Scientific classification
- Kingdom: Animalia
- Phylum: Chordata
- Class: Actinopterygii
- Order: Acanthuriformes
- Family: Chaetodontidae
- Genus: Coradion
- Species: C. melanopus
- Binomial name: Coradion melanopus (Cuvier, 1831)
- Synonyms: Chaetodon melanopus Cuvier, 1831; Tetragnoptrus melanopus (Cuvier, 1831);

= Coradion melanopus =

- Authority: (Cuvier, 1831)
- Conservation status: LC
- Synonyms: Chaetodon melanopus Cuvier, 1831, Tetragnoptrus melanopus (Cuvier, 1831)

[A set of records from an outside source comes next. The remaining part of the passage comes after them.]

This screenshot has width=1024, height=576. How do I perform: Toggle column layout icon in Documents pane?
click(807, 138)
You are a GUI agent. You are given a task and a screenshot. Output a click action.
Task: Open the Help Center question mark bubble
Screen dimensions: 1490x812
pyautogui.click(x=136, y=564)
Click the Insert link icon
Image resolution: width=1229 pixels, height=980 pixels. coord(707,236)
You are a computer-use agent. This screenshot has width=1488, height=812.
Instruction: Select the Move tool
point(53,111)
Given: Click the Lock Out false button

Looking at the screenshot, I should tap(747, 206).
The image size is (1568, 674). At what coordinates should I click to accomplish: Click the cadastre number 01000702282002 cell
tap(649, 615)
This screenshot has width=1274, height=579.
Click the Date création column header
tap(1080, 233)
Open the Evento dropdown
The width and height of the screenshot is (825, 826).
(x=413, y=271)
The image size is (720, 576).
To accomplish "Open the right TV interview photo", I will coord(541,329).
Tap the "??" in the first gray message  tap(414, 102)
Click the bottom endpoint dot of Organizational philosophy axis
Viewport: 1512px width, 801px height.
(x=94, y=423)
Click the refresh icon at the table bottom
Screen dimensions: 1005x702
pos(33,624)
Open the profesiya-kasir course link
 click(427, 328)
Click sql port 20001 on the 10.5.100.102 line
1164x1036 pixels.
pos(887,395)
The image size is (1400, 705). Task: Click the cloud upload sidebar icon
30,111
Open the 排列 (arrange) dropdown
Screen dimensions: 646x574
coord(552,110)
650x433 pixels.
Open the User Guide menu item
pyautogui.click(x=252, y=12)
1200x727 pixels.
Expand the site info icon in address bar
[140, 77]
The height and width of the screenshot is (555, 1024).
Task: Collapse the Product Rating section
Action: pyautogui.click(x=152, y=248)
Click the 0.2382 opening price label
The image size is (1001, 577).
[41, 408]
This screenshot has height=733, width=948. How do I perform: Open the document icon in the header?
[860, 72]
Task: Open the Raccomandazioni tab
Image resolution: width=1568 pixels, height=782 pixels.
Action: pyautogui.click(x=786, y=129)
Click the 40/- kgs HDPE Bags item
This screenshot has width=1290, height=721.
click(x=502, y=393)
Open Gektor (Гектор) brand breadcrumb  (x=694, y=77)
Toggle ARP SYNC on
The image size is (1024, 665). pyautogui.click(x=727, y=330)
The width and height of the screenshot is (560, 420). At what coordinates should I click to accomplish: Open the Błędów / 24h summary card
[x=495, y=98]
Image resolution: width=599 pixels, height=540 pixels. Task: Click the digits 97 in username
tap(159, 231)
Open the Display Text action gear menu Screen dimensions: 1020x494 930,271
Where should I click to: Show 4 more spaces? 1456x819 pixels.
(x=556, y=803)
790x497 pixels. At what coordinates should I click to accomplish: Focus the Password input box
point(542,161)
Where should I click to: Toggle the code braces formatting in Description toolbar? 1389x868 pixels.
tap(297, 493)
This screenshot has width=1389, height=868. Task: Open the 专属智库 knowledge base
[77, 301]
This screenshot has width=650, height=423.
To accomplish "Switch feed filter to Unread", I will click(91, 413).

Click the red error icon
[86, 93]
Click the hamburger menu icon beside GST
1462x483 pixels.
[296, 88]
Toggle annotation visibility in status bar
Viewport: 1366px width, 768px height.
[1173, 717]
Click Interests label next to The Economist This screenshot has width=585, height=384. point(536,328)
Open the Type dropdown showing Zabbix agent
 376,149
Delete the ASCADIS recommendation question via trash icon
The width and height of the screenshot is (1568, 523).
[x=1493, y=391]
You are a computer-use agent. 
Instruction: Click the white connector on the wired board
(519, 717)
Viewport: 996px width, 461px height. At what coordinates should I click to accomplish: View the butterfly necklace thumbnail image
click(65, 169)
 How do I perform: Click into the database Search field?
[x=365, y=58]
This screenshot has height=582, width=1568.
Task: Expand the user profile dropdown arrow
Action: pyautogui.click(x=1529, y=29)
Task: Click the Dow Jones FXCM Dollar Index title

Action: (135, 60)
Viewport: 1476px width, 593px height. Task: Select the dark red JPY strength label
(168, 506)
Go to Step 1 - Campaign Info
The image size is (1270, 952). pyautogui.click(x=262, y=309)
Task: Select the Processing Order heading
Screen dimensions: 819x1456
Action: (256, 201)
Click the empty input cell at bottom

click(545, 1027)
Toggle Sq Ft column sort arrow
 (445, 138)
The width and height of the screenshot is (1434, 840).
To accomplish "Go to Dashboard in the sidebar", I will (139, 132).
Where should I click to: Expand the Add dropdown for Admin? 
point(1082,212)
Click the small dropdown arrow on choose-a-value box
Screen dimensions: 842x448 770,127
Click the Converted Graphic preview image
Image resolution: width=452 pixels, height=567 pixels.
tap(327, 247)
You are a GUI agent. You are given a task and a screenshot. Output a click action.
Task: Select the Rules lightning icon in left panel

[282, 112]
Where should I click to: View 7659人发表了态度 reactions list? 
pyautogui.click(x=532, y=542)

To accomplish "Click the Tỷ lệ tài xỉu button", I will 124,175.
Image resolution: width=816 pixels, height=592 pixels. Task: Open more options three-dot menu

Species of fish, the twospot coralfish

Coradion melanopus, known commonly as the twospot coralfish, is a species of marine ray-finned fish, a butterflyfish in the family Chaetodontidae. It is widespread throughout the tropical waters of the central Indo-Pacific region, from Indonesia to the Philippines. The twospot coralfish is a small size species which attains a maximum size of 15 cm length. It is a cautious species which inhabits sheltered lagoons or exposed outer reefs where it feeds on sponges, especially along drop offs. It forms pair to breed.